So here I am, sitting in one of a dozen local Starbucks (I really, really hate this place) hooked up to the Telus open wireless hot spot in this area (protected via SAIT VPN) and just had a very funny epiphany. Hopefully, you won’t think less of me after my confession, Gentle Reader.
You see, for a very long time I’ve compared myself to my ideal self. By that I mean the self I thought I was going mature into. You know, you go through your adolescence slowly building up an idea of what you would like the rest of your life to be like. In some cases, you’re correct, usually the easy stuff. Marriage, kids, house ownership. In most others, you’re grossly incorrect but be that as it may, you still have that picture in your head of where you wanted to be and what you wanted to be doing at particular phases in your life. And by ‘you’ I guess I really mean ‘me’.
For those of us that were much less ambitious in our youth, a lot of those things weren’t pursued. I didn’t think post-secondary education was important and took a major short cut. Though there was a close call, I didn’t consider marriage until well into my 20’s and only when I’d finally met my ‘match’.
So if I say that I haven’t been completely satisfied with my life, particularly my professional life, and some of the decisions I’ve made, I think that’d be a pretty good summation of where I was sitting… up till about six months ago.
You see it wasn’t until then that I started getting the opportunity to manage our team and aid in the direction we were moving. Though I’m still pretty green, I’m learning all the time about skills that I truly see as valuable. Yes, I’m getting to the point and it is this….
I haven’t had to take a single ‘sick’ or ‘mental health’ day in several months, probably stretching back to April or so. Like, at all. This is significant as it illustrates a willingness to overlook those shitty days where you wake up, you aren’t feeling 100% and really don’t want to go into work. I’m not positive on this, and I’m sure Sly will correct me if I’m wrong, but I don’t recall that sort of time period without me needing to take a day off a month for decompression or real sickness.

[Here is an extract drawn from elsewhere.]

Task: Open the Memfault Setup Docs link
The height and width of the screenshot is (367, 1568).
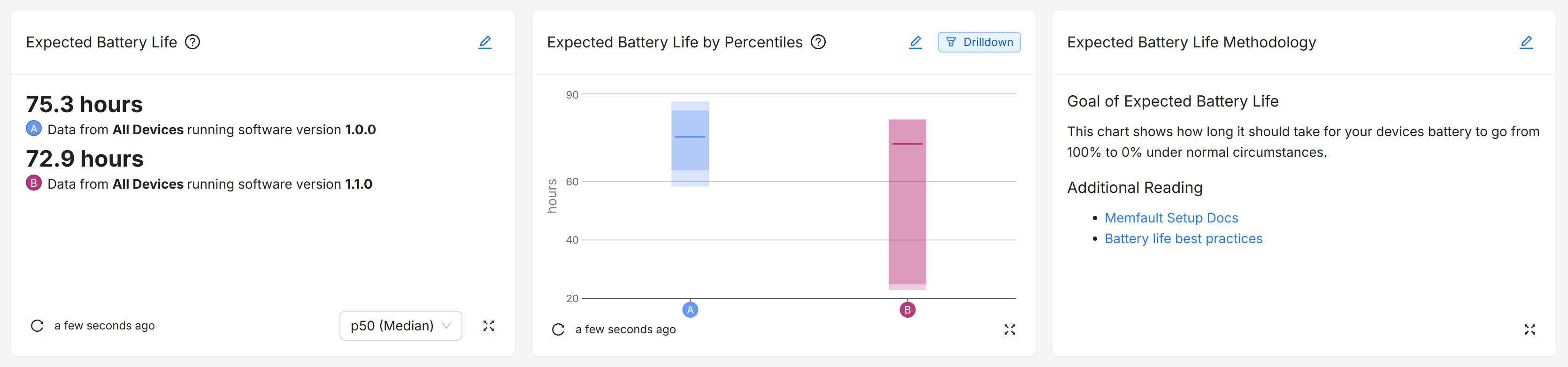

The only way I can explain this is that I’m really finding a certain degree of satisfaction with my work and I really want to be there. I’m not at work today due to a Flexday need and I really wish I was. So much so that I’ve actually been logged into my computer at work, spending some time on a problem that has dogged me for a couple of days. Isn’t that weird?
Yeah, it kinda is. But I’m going to accept this new position and do the very best I can to fulfill the requirements set out before me. Who knows? Maybe I’ve finally found what I was really meant to be and can banish all that adolescent ‘wishing’ to the past and continue, with open eyes and fewer expectations, into the future.